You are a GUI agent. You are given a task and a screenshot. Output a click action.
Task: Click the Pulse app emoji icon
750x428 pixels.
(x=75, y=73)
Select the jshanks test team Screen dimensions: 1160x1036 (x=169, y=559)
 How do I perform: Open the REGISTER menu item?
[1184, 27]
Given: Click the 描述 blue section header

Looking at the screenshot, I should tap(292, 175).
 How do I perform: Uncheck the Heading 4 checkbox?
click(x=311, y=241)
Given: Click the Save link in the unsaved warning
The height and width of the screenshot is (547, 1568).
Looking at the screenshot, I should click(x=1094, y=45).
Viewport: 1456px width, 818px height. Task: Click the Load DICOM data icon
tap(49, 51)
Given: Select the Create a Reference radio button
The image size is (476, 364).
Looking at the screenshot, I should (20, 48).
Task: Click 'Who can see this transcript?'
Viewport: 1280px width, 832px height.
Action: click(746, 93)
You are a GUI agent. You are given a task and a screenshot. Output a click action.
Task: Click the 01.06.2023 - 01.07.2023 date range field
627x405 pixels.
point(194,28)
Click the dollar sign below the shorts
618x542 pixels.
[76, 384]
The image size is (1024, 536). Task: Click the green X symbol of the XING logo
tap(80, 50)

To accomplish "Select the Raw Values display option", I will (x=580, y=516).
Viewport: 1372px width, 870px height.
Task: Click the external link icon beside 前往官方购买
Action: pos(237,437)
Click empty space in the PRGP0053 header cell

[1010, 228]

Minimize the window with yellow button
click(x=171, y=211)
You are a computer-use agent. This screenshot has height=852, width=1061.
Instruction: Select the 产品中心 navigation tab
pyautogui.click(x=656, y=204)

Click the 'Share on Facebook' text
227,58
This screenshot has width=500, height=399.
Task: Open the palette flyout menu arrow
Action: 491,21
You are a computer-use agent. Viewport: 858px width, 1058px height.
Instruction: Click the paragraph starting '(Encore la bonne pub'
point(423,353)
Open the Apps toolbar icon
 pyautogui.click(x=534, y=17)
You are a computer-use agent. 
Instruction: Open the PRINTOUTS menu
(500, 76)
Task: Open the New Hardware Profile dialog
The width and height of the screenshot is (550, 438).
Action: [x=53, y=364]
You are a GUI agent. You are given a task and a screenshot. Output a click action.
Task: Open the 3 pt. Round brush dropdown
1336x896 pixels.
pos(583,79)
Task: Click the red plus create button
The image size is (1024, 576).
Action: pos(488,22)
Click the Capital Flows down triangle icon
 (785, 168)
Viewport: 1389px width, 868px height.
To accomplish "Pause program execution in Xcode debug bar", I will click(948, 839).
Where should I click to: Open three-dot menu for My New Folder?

WRITTEN INSTRUCTION
Print the data above verbatim, everything from the line containing "Select the jshanks" down to the line containing "Looking at the screenshot, I should (20, 48).", both ends included.

WRITTEN ANSWER
Select the jshanks test team Screen dimensions: 1160x1036 (x=169, y=559)
 How do I perform: Open the REGISTER menu item?
[1184, 27]
Given: Click the 描述 blue section header

Looking at the screenshot, I should tap(292, 175).
 How do I perform: Uncheck the Heading 4 checkbox?
click(x=311, y=241)
Given: Click the Save link in the unsaved warning
The height and width of the screenshot is (547, 1568).
Looking at the screenshot, I should click(x=1094, y=45).
Viewport: 1456px width, 818px height. Task: Click the Load DICOM data icon
tap(49, 51)
Given: Select the Create a Reference radio button
The image size is (476, 364).
Looking at the screenshot, I should (20, 48).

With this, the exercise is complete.